His wife, Rene, said she saw a T-shirt that about summed it up. It said, “You only notice me when I’m dead.”
C.C. Acuña, her daughter Sabrina and her grandson passed by on their way to get ice cream. A radio in an apartment next to the vacant lot played a ranchera song. The little boy said, “That’s where the lady died.”
C.C. knew Termite when they were both in jail. Police say Termite had some prostitution and drug arrests. She lived in an apartment at the time of her death, but family members say she spent a lot of time on the street. C.C. reports, “She was nice. She was quiet. She was a good listener. She loved her children.”
“People say, once an addict, always an addict; once a prostitute, always a prostitute,” C.C. said. “That’s not true. People change. She was trying to change.”
The vacant lot is in a tough, depressed neighborhood known as Trumbull Village. Sabrina lives there because it’s cheap.
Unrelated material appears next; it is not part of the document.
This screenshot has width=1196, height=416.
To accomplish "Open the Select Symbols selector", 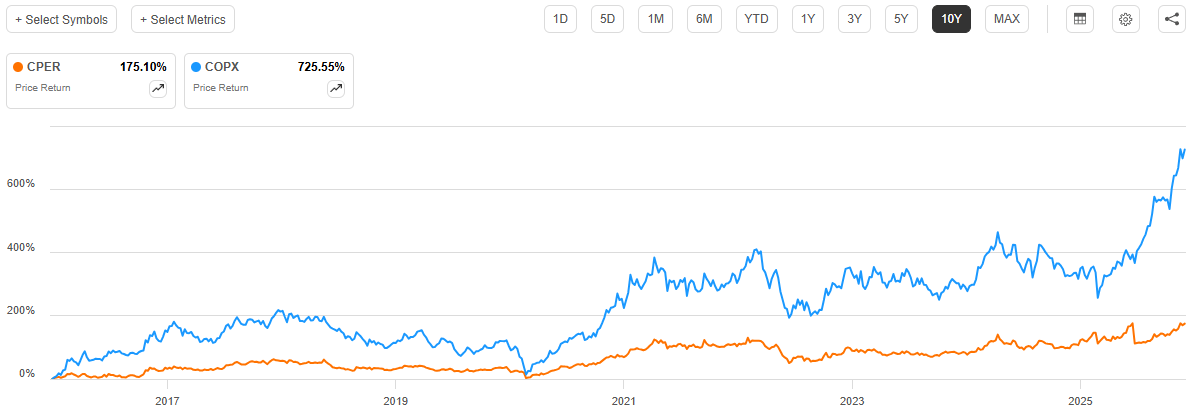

Landlords are willing to rent a one-bedroom apartment to a family with five children. “You get what you pay for,” she said.
There aren’t many streetlights, and there is a lot of drug activity in Trumbull Village. C.C. and Sabrina said that they, Termite and most of their friends are either addicts or recovering addicts.
“Everybody’s trashed, so it’s normal in our community,” Sabrina said.
Across town, two other descansos have grown in another empty lot, on West Central, where two homeless men, Kee Thompson and Allison Gorman, were beaten to the death last month. Steve Gishey, who camps in another lot nearby, said a group of bikers rode up last Sunday and added relics to the shrines.
Gishey says he is Thompson’s cousin. He is frightened of camping in vacant lots at night now. Three young men have been accused of attacking Gorman and Thompson while they slept.
As Gishey talked, a city bus on Central dropped off several people who walked north on 60th Street toward the lot or to a nearby liquor store, among them Genevieve Armenta, who was raised on the Navajo reservation and has been homeless off and on for all of her 52 years. She said she was released from jail in Farmington six years ago and ended up in Albuquerque.
Armenta got pregnant in 11th grade and already had a drinking problem. She wishes the tribe had helped her then.
Armenta said she made posters for the descansos at the Albuquerque Indian Center but hadn’t attended a memorial at the site of the murders.
Verida Wauneka, 41, also Navajo, said she and other homeless people are trying to stay in larger groups for safety, especially at night. “We’re kind of like sheep,” she said with a laugh.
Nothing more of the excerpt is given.